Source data
[start]

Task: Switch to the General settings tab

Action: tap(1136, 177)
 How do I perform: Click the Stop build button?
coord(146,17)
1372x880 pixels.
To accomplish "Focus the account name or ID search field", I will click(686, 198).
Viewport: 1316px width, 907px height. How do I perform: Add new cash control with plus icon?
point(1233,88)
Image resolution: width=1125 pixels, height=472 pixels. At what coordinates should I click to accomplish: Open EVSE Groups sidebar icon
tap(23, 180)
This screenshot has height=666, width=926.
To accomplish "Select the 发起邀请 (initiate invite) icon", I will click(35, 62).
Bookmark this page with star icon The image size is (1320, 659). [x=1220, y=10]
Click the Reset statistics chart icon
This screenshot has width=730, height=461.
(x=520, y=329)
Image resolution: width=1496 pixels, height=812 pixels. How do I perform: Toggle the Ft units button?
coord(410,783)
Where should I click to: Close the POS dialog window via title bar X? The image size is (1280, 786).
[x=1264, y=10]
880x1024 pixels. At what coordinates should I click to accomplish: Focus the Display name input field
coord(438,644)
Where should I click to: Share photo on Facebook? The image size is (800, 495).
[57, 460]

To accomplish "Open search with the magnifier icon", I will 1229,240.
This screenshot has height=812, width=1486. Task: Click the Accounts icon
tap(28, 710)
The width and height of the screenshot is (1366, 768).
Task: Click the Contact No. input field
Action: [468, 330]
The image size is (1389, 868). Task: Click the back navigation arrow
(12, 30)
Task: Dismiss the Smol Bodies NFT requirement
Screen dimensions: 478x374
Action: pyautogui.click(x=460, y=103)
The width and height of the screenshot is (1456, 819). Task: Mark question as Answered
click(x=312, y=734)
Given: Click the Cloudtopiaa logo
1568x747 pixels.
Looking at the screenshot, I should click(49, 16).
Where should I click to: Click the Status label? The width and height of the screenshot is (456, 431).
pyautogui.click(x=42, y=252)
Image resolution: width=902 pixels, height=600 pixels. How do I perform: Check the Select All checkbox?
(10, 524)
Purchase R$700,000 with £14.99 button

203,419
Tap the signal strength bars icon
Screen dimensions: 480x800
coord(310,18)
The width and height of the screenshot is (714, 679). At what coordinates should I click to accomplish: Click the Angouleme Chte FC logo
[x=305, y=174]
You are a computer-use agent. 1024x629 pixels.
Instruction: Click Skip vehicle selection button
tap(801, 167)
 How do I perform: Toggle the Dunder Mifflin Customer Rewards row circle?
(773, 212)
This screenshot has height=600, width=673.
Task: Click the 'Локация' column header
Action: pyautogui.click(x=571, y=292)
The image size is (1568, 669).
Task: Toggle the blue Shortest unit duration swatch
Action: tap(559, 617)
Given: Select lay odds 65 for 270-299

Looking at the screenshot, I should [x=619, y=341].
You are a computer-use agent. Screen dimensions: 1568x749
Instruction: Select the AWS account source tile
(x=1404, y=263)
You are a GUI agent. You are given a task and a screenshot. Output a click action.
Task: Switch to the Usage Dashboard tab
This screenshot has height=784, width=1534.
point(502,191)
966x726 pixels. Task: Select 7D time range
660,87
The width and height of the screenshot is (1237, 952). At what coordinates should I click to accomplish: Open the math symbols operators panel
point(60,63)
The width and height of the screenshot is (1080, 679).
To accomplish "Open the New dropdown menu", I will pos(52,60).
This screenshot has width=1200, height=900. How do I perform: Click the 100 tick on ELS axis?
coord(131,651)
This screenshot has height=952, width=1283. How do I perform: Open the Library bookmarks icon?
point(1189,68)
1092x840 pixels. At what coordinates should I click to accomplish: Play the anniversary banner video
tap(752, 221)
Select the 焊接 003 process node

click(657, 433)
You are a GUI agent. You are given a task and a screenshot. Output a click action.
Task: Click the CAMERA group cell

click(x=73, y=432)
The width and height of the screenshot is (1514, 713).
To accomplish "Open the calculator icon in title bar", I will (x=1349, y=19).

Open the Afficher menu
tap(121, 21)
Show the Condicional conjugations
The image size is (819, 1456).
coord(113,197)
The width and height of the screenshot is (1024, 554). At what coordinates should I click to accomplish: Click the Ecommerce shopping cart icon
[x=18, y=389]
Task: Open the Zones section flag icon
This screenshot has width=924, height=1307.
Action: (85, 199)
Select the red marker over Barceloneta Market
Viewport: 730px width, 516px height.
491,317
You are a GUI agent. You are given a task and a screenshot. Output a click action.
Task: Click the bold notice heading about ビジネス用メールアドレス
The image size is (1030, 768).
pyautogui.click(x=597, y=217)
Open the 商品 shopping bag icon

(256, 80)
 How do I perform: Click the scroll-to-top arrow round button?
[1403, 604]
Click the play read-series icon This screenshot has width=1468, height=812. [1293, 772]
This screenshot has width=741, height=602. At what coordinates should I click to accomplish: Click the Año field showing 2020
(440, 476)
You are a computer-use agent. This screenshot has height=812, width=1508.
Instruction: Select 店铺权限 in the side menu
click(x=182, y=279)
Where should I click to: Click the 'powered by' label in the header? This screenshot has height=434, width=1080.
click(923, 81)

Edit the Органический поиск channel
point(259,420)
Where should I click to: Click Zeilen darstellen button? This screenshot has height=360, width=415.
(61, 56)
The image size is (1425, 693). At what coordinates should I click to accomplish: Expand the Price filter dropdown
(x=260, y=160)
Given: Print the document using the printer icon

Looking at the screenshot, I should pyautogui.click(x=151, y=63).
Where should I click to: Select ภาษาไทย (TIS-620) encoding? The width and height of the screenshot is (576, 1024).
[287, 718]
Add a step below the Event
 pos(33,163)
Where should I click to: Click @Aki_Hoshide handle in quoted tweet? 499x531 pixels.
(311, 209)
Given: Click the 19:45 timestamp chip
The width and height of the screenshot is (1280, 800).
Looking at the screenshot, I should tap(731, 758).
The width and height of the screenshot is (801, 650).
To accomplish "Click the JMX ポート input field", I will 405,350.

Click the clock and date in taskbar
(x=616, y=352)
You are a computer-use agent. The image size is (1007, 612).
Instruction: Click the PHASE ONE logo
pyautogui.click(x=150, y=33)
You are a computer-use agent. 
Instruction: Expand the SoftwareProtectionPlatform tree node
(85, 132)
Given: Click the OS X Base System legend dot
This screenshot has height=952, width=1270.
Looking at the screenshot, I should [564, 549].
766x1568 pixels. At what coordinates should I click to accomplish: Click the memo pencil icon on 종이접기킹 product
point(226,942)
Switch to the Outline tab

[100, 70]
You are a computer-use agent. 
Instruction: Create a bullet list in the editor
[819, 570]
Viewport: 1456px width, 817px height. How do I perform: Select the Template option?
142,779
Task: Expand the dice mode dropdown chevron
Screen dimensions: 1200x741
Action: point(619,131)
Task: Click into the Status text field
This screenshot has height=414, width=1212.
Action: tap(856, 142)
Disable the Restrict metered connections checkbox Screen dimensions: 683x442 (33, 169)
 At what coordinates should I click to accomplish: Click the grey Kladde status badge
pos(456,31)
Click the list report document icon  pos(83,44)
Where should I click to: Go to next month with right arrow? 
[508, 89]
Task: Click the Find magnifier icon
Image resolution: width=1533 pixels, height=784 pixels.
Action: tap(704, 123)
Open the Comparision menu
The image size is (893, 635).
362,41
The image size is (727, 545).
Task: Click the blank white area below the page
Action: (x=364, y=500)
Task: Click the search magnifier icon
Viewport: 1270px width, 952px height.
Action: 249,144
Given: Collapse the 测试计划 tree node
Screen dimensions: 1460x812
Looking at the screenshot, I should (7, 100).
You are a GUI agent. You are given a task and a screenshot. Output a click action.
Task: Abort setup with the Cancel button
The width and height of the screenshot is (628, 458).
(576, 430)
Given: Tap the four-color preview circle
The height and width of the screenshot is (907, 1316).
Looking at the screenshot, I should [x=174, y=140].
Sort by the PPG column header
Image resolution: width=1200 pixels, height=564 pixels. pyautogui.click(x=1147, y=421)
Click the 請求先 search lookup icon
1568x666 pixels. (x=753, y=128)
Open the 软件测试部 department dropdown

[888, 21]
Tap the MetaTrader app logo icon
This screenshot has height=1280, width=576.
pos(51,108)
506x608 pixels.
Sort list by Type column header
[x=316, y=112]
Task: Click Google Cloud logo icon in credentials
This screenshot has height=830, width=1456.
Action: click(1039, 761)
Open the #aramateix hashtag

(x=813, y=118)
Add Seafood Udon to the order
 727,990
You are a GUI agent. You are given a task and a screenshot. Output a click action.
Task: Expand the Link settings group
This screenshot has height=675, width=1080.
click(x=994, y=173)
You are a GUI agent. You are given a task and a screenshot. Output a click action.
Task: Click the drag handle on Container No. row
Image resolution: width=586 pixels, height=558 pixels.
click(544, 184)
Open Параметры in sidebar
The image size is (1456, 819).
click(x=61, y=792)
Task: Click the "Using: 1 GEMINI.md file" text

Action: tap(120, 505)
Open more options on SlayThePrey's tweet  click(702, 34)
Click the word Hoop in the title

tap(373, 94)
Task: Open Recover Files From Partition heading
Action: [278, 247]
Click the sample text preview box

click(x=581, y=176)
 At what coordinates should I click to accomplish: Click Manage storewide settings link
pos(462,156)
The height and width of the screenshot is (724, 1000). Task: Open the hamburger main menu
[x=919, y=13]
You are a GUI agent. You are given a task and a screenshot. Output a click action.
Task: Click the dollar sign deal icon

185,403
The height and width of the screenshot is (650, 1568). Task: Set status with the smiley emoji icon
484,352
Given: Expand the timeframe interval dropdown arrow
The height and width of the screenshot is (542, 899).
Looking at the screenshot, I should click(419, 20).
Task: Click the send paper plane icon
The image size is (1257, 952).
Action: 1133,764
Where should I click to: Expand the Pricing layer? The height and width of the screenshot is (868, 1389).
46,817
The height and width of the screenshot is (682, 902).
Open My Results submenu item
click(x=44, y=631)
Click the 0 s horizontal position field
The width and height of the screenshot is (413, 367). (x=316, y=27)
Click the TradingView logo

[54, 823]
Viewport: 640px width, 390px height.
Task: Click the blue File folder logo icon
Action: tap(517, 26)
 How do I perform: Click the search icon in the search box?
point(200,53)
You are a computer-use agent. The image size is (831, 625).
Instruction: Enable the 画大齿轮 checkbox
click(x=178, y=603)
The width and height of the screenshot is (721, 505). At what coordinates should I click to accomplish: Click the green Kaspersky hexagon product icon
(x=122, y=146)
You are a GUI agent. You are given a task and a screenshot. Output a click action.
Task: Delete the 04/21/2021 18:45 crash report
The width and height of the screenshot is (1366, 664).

[end]

» TO DO:
Format the listing as a Markdown table with columns Row and Line. Cover only the lines from the one containing "Tap the signal strength bars icon" up to and including the one containing "[x=305, y=174]", numbering each row and skipping blank lines.

» OUTPUT FOR THIS TASK:
| Row | Line |
|---|---|
| 1 | Tap the signal strength bars icon |
| 2 | Screen dimensions: 480x800 |
| 3 | coord(310,18) |
| 4 | The width and height of the screenshot is (714, 679). At what coordinates should I click to accomplish: Click the Angouleme Chte FC logo |
| 5 | [x=305, y=174] |